İstanbul'un Gaziosmanpaşa ilçesinde yaşanan akıl almaz bir olayda, işitme ve konuşma engelli Ahmet Sanduvaç, telefonunu gasp eden şahıs tarafından yakılma dehşetini yaşadı.
Bir ay süren tedavi sürecinin ardından hastaneden taburcu edilen Ahmet Sanduvaç'ın sağlık durumu ciddiyetini koruyor. Olay, gasp şikayeti üzerine saldırganın vahşi misillemesiyle doruğa çıktı.

ÖNCE TELEFONUNU GASP ETTİ, SONRA TEHDİT ETTİ
Ntv'de yer alan habere göre, ilçenin Karayolları mahallesinde 5 Haziran 2025 günü saat 23.30 sıralarında meydana gelen ilk olayda, Ahmet Sanduvaç'ın cep telefonu, aynı mahallede ikamet eden Ömer Açıkça tarafından gasp edildi.
Ahmet Sanduvaç, durumu polis merkezine bildirdi ve şikayetçi oldu.

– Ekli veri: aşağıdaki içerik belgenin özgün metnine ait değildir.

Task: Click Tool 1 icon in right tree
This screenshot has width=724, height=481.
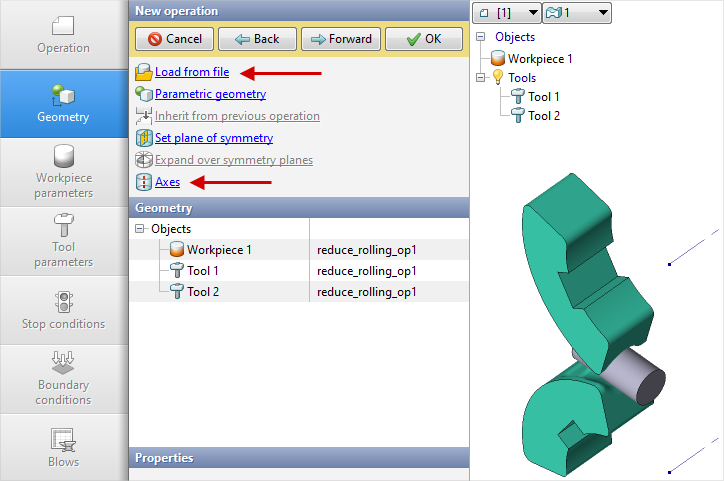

Ancak şikayetini öğrenen Ömer Açıkça, 9 Haziran 2025 tarihinde metro istasyonunun çıkışında Ahmet Sanduvaç'ın yolunu kesti.
İddialara göre Ömer Açıkça, "Sen beni niye şikayet ediyorsun? Şikayetini geri alacaksın" diyerek Ahmet Sanduvaç'ı tehdit etti.

VAHŞİ SALDIRI: BENZİN DÖKEREK YAKTI
Tehditlerin ardından Ömer Açıkça, "Telefonunu geri vereceğim" vaadiyle Ahmet Sanduvaç'ı boş bir araziye götürdü.
Burada Ahmet Sanduvaç'ın üzerine benzin döken Ömer Açıkça, ateşe verdikten sonra olay yerinden kaçtı. Vücudunun büyük kısmı yanan Ahmet Sanduvaç, yarı çıplak halde güçlükle evine ulaşabildi.
Ailesi tarafından Bağcılar Eğitim ve Araştırma Hastanesi'ne kaldırılan Ahmet Sanduvaç, yaklaşık 1 ay boyunca yoğun tedavi altında kaldı.

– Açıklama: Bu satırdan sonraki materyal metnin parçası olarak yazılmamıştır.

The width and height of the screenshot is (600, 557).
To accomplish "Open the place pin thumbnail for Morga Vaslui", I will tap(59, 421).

İKİ KOLUNU DA KULLANAMAMA RİSKİYLE KARŞI KARŞIYA
Hastaneden taburcu edildikten sonra tedavisine evde devam edilen Ahmet Sanduvaç'ın, saldırı nedeniyle her iki kolunu da kullanma yeteneğini kaybetme riskiyle karşı karşıya olduğu öğrenildi.
Olay öncesinde bir restoranda çalışan Ahmet Sanduvaç'ın ailesi, bu durumun Ahmet Sanduvaç'ın geleceğini derinden etkilediğini belirtti.
ŞÜPHELİ HÂLÂ SERBEST VE TEHDİTLER DEVAM EDİYOR
Ahmet Sanduvaç'ın abisi Mehmet Sanduvaç, yaşananları detaylarıyla anlattı. Mehmet Sanduvaç, şunları söyledi:
"Arefe günü telefonu elinden alıp gasp ediyor. Bayramın dördüncü günü de karşılaşıyorlar. Kardeşime, 'Sen niye beni şikayet ettin?' diyor. Kardeşim de işaret diliyle, 'Telefonu ver. Ben seni şikayet etmeyeyim' şeklinde karşılık veriyor. O da kardeşime, 'Gel telefonunu vereyim' diyerek boş bir alana götürüyor. Kardeşimi biraz hırpalayıp, benzin döküp, yakıyor."
Mehmet Sanduvaç ayrıca, şüphelinin daha önce de benzer suçlara karıştığını ve mahallede birçok kişiyi gasp ettiğini söyledi.
Sanduvaç ailesi, Ömer Açıkça'nın hâlâ serbest olmasına tepki göstererek, adaletin bir an önce sağlanmasını talep etti.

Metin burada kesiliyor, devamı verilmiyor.